REQUIRED ACTION
Skip the pictures, please, and write out exactly the lines from the opening of the data through the line containing "Click the chevron".

**** MATERIAL FOR THIS TASK ****

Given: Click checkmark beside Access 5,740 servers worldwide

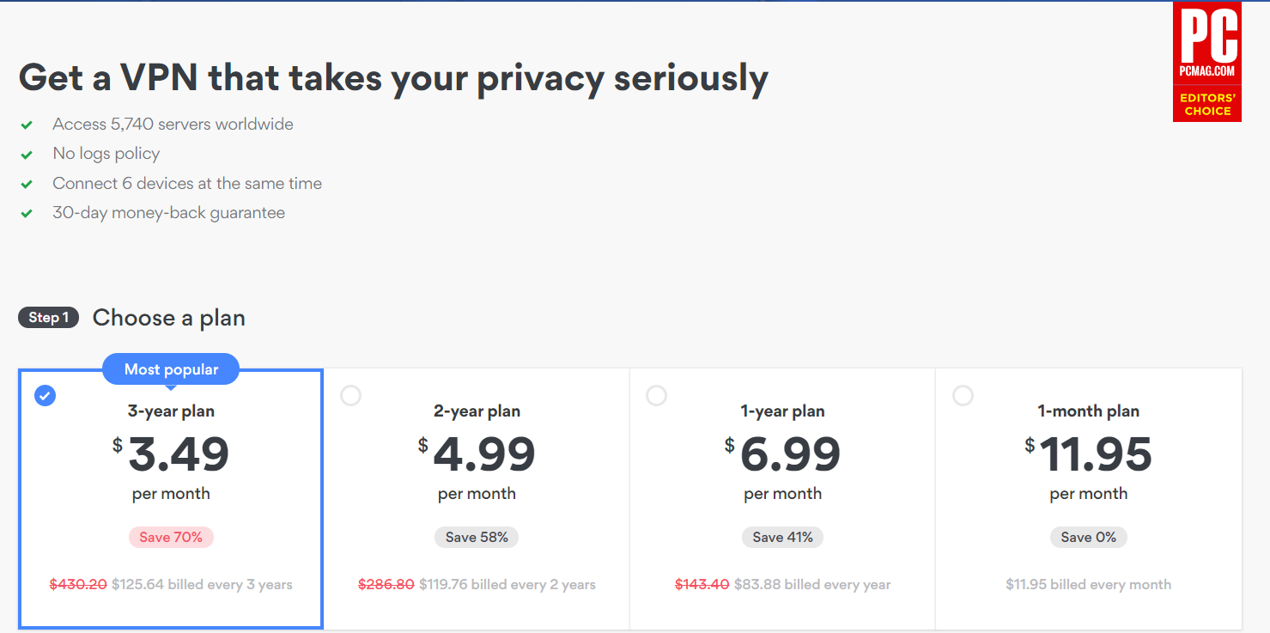Looking at the screenshot, I should [x=27, y=125].
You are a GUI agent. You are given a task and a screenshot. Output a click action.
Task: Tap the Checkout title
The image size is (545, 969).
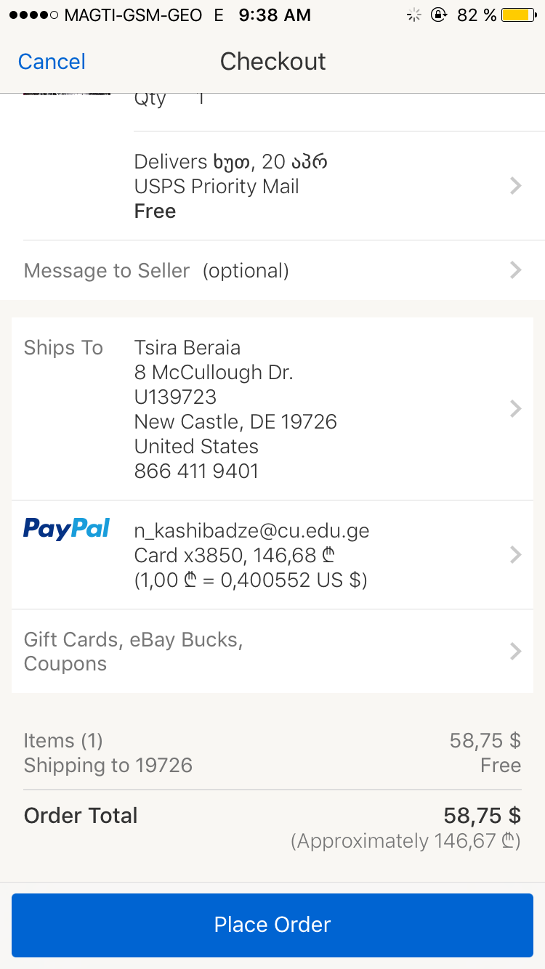pos(273,62)
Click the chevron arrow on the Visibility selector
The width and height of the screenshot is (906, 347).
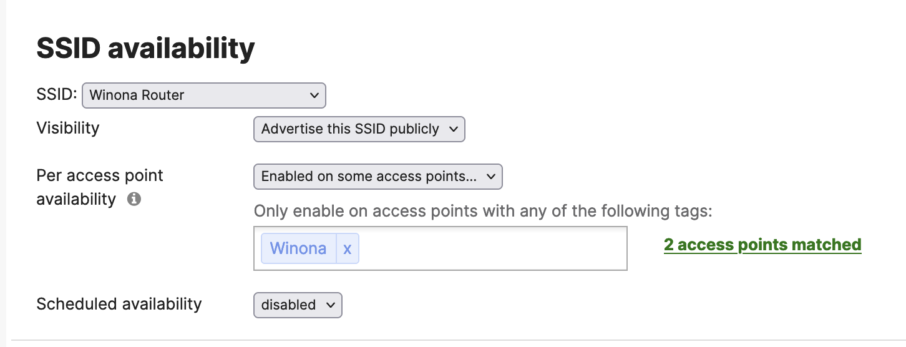pyautogui.click(x=453, y=129)
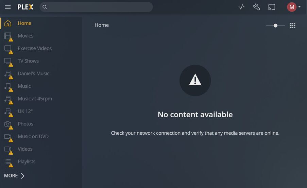The width and height of the screenshot is (307, 188).
Task: Click the Playlists list icon
Action: [x=8, y=162]
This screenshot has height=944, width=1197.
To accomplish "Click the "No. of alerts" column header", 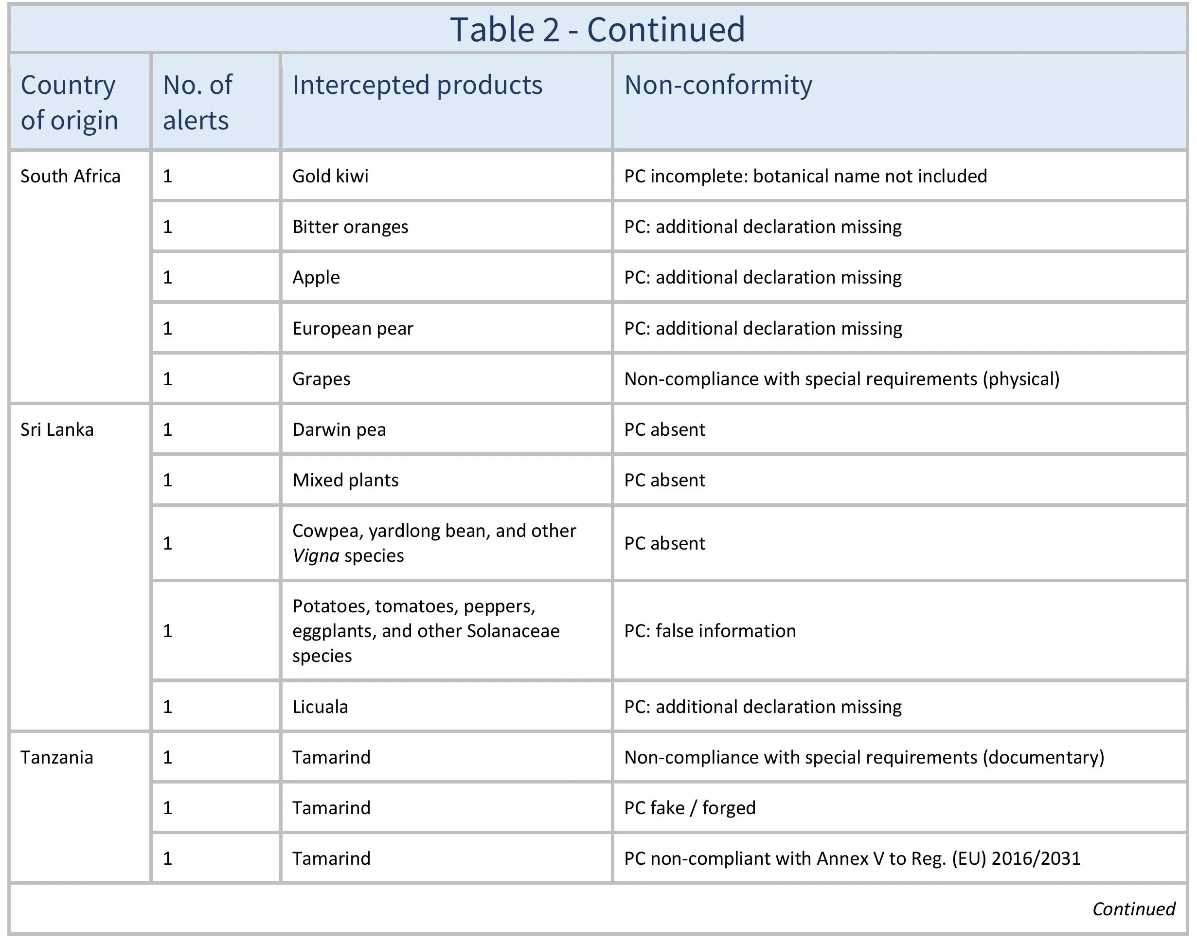I will pos(197,102).
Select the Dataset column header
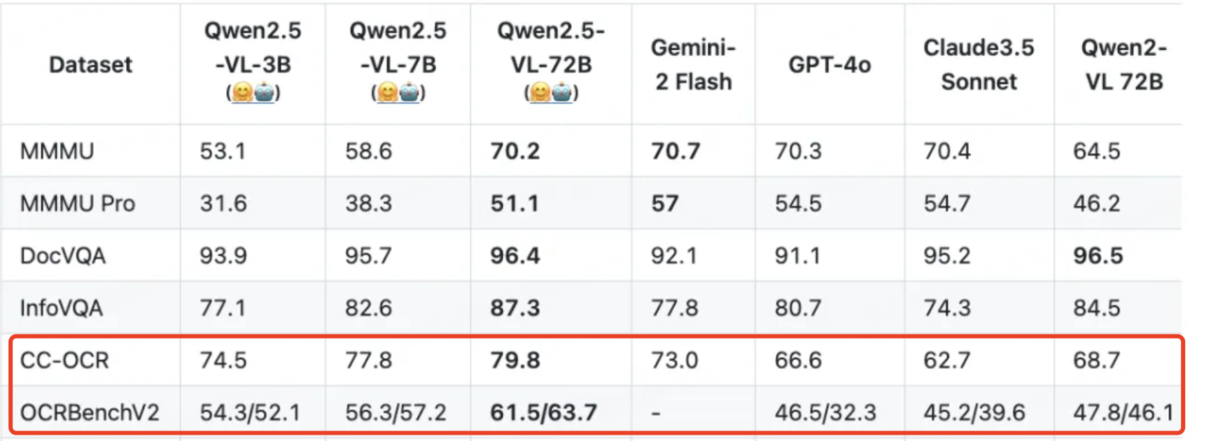The width and height of the screenshot is (1232, 441). [90, 64]
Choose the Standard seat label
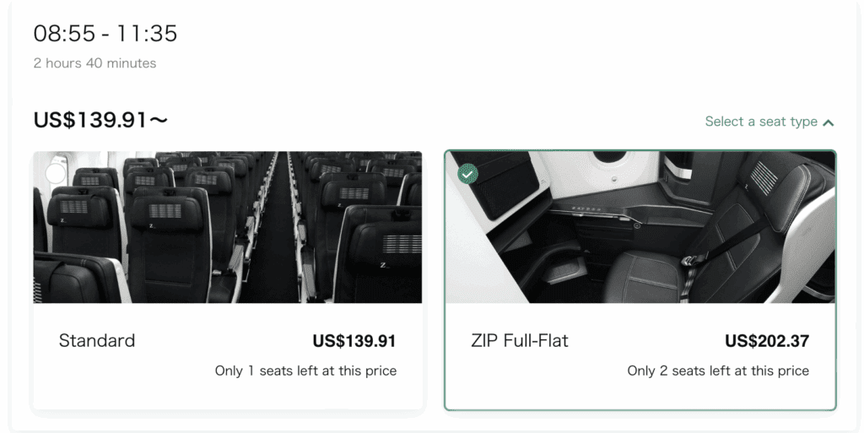Viewport: 864px width, 433px height. point(97,341)
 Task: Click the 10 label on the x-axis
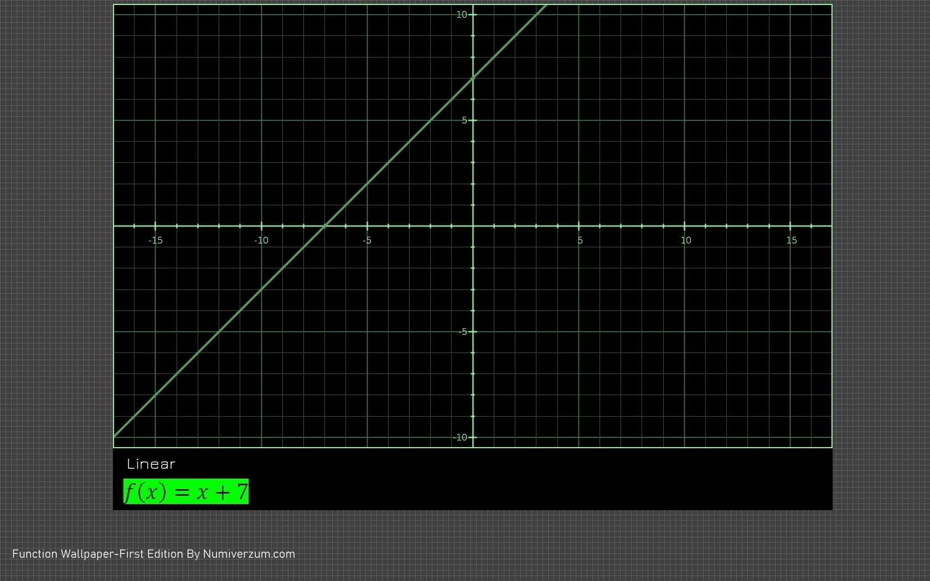[x=686, y=240]

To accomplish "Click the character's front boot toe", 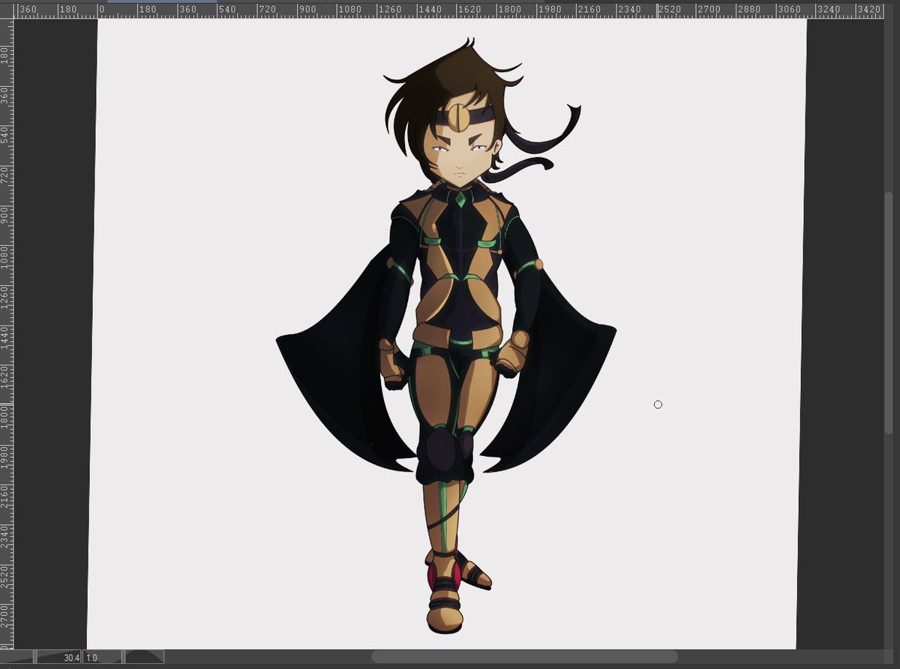I will [444, 621].
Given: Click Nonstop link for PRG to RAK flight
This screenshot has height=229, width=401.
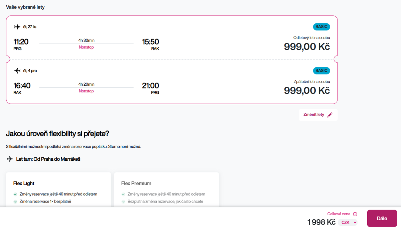Looking at the screenshot, I should coord(86,47).
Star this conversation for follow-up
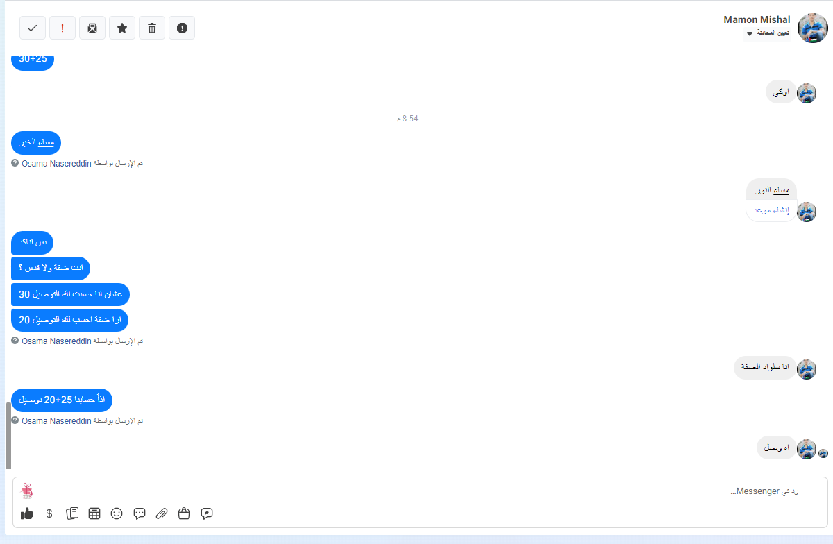Image resolution: width=833 pixels, height=544 pixels. [122, 28]
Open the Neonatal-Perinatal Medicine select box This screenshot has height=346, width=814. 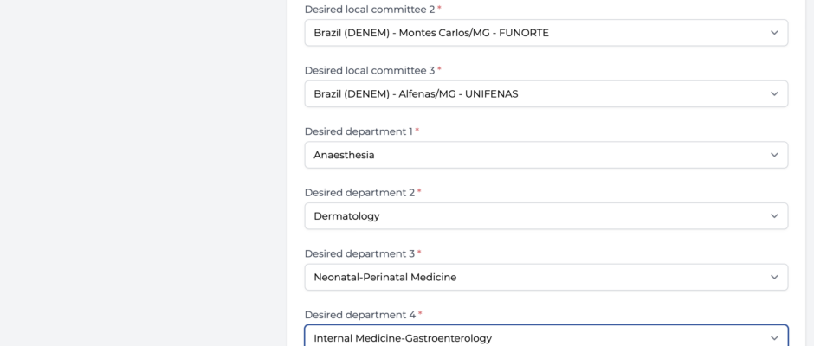pyautogui.click(x=546, y=277)
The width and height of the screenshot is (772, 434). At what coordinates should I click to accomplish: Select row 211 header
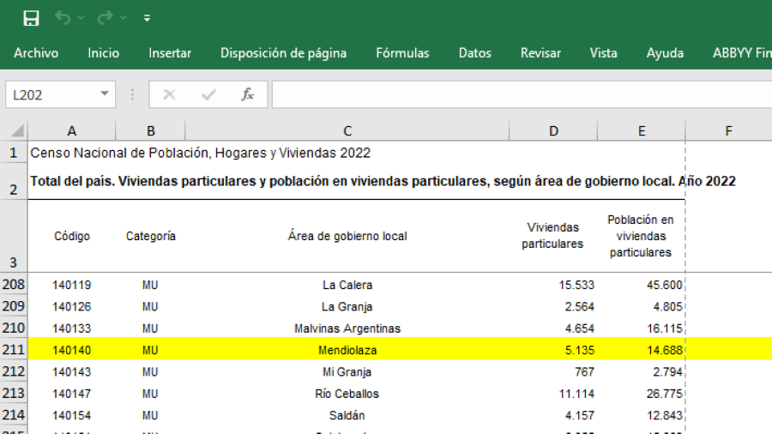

****

WORKED SOLUTION
Given: Click checkmark beside Access 5,740 servers worldwide

Looking at the screenshot, I should [x=27, y=125].
You are a GUI agent. You are given a task and a screenshot. Output a click action.
Task: Tap the Checkout title
The image size is (545, 969).
pos(273,62)
Click the chevron arrow on the Visibility selector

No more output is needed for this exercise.